Museum policies
Research policy
The Museum of London curates archaeologically derived human remains in order to promote research into past human health and to understand the history of London.
The Centre for Human Bioarchaeology encourages Museum staff and external researchers to undertake ethical research using its extensive collections, which date from the Neolithic to the Post-Medieval period (see ‘Museum Policy on Human Remains’).
The Museum of London will produce and then keep under review, a research assessment of its collections following the recommendations of the 'Guidance for the Care of Human Remains in Museums' document published by the DCMS (DCMS 2005 (PDF 342kb)).
.
The Wellcome Osteological Research Database
The Wellcome Osteological Research Database (WORD) was created to promote research into human remains held by the Museum of London. The Museum is committed to the active curation and development of this resource.
WORD data is available for unrestricted download by members of the public from the Centre for Human Bioarchaeology website. We ask all users to register and cite the Centre if data is included in research and/or publications.

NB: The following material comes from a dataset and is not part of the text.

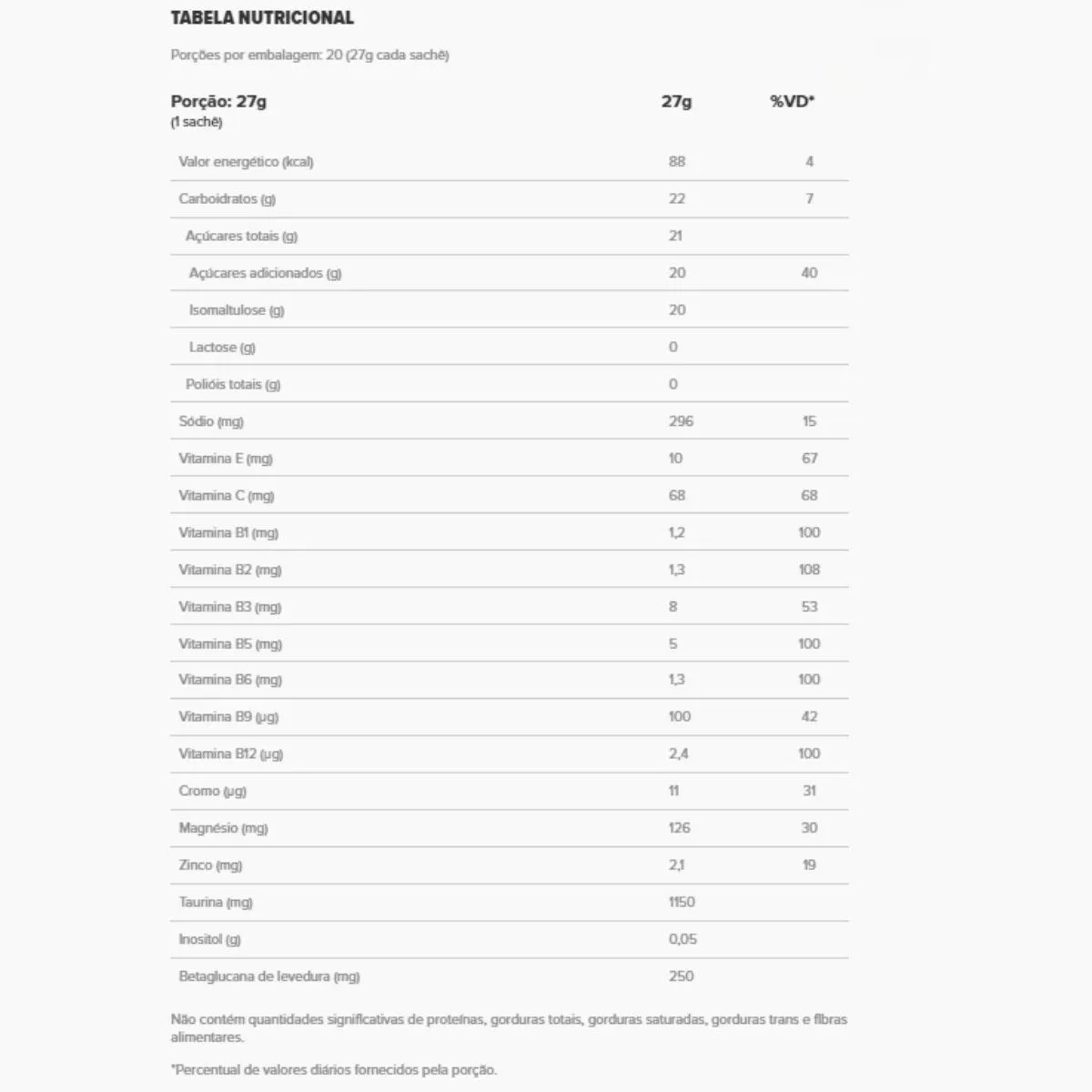Click the Lactose (g) row label
This screenshot has height=1092, width=1092.
(222, 348)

We recommend that the WORD is used by researchers planning to visit the Centre, in order to identify London archaeological sites and skeletal samples best suited to their studies.
The future
The Museum of London, through Museum of London Archaeology, will continue to excavate, record and curate human remains as part of its PPG16-led archaeological investigations (Planning policy guidance: Archaeology and planning (PDF 252kb)). In 2012, the legislation was updated by the Government and incorporated into the National Planning Policy Framework document.
Where there is a requirement by planning conditions and/or the Research Framework for London Archaeology for human remains to be studied, this is usually carried out by commercial archaeological units. However, if necessary, the Centre for Human Bioarchaeology will undertake the work. Accordingly, skeletons from newly-excavated sites may be added to the research collection from time to time.